### Extracted data
──────────────────────────────
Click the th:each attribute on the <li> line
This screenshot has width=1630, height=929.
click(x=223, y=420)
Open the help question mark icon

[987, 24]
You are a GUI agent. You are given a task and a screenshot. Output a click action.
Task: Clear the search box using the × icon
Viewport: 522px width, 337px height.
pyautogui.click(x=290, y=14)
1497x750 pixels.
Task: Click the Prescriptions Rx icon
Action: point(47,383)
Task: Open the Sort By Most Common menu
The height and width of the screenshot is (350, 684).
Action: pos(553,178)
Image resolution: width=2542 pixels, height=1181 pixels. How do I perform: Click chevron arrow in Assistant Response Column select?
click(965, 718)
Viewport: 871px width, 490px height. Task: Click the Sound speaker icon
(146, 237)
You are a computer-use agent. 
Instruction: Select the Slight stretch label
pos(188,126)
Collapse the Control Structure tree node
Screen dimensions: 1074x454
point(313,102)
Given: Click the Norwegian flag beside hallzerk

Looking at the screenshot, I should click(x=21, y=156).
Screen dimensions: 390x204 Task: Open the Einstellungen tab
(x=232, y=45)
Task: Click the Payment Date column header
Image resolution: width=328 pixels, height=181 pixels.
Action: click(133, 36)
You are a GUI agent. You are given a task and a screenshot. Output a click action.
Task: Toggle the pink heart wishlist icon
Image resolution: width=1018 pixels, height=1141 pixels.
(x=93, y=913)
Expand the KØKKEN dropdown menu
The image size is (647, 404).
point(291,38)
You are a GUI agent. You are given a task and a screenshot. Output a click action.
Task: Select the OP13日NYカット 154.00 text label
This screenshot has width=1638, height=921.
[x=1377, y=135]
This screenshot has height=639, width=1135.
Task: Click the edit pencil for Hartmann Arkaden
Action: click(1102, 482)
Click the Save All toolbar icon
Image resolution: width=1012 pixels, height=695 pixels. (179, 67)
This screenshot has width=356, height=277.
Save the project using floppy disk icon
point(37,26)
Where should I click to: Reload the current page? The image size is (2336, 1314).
──────────────────────────────
### Description of the task
Reproduce the entire listing above line for line, changing nothing.

### The completed task
Click the th:each attribute on the <li> line
This screenshot has width=1630, height=929.
click(x=223, y=420)
Open the help question mark icon

[987, 24]
You are a GUI agent. You are given a task and a screenshot. Output a click action.
Task: Clear the search box using the × icon
Viewport: 522px width, 337px height.
pyautogui.click(x=290, y=14)
1497x750 pixels.
Task: Click the Prescriptions Rx icon
Action: point(47,383)
Task: Open the Sort By Most Common menu
The height and width of the screenshot is (350, 684).
Action: pos(553,178)
Image resolution: width=2542 pixels, height=1181 pixels. How do I perform: Click chevron arrow in Assistant Response Column select?
click(965, 718)
Viewport: 871px width, 490px height. Task: Click the Sound speaker icon
(146, 237)
You are a computer-use agent. 
Instruction: Select the Slight stretch label
pos(188,126)
Collapse the Control Structure tree node
Screen dimensions: 1074x454
point(313,102)
Given: Click the Norwegian flag beside hallzerk

Looking at the screenshot, I should click(x=21, y=156).
Screen dimensions: 390x204 Task: Open the Einstellungen tab
(x=232, y=45)
Task: Click the Payment Date column header
Image resolution: width=328 pixels, height=181 pixels.
Action: click(133, 36)
You are a GUI agent. You are given a task and a screenshot. Output a click action.
Task: Toggle the pink heart wishlist icon
Image resolution: width=1018 pixels, height=1141 pixels.
(x=93, y=913)
Expand the KØKKEN dropdown menu
The image size is (647, 404).
point(291,38)
You are a GUI agent. You are given a task and a screenshot. Output a click action.
Task: Select the OP13日NYカット 154.00 text label
This screenshot has width=1638, height=921.
[x=1377, y=135]
This screenshot has height=639, width=1135.
Task: Click the edit pencil for Hartmann Arkaden
Action: click(1102, 482)
Click the Save All toolbar icon
Image resolution: width=1012 pixels, height=695 pixels. (179, 67)
This screenshot has width=356, height=277.
Save the project using floppy disk icon
point(37,26)
Where should I click to: Reload the current page? The image size is (2336, 1314).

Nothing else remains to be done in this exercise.